Cuando estaba a punto de desmayarse, se puso a gritar, con rabia, sacudiendo las manos y pataleando.
La cólera tenía un sabor amargo, le ardía en la garganta y le abrasaba el vientre. ¡Era un fuego devastador!
Gritó tan fuerte que el cielo de Tokio se resquebrajó bruscamente, como si estuviese fabricado con ladrillo y yeso, y hubo un diluvio de cascotes que se precipitaron sobre el asfalto, sepultando al ejército de uniformes escolares.
Aito miró a su alrededor, expectante.
¿Dónde estaban sus antiguos compañeros? ¿Realmente el cielo se había desplomado sobre la ciudad?
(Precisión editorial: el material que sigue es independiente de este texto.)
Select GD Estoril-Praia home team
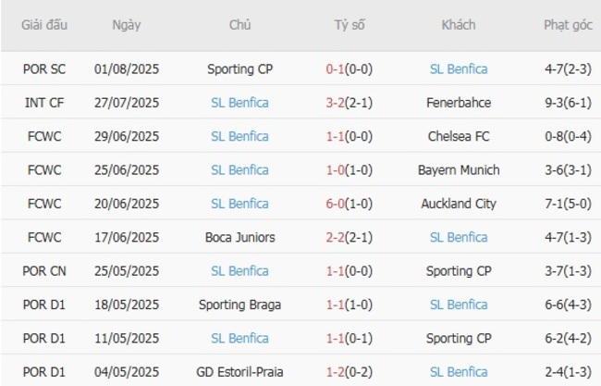pos(240,372)
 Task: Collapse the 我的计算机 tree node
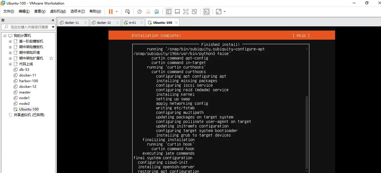point(4,35)
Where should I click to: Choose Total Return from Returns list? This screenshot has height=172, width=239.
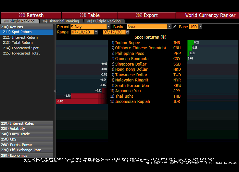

Al comprender lo que había sucedido, se sintió desengañado. El cielo de Tokio no era de ladrillo y yeso. Su grito enloquecido no había provocado que se resquebrajase. El diluvio de cascotes era una inofensiva lluvia de pompas de jabón con forma de regla, escuadra y cartabón, que no hizo el menor daño al ejército de uniformes escolares.
Los niños rompieron a reír ruidosamente, entre las inofensivas pompas de jabón, y le señalaron con el dedo, exclamando al unísono, en un tono de burla y desprecio:
-¡Hikikomori! ¡Sucio hikikomori! ¡Apestoso hikikomori! ¡Maldito hikikomori!
Aito se tapó los ojos para no ver. Y se tapó las orejas para no oír. Pero sus manos eran demasiado pequeñas y seguía viendo y oyendo a sus antiguos compañeros de colegio, que eran normales y corrientes, cumplían las normas y hacían todo lo que se esperaba de ellos.
Había que aceptar la realidad. El mundo era una carrera de obstáculos. Estaba obligado a sacar las mejores calificaciones, llevar el uniforme bien planchado, ser simpático, popular, un deportista fenomenal y el más aplicado en las actividades extraescolares, tener un hermano guay, el padre más rico, la madre más cariñosa, la casa más grande y encima pasar las vacaciones en el lugar más exótico y tener los zapatos y los juguetes más caros y lo último de lo último en accesorios tecnológicos.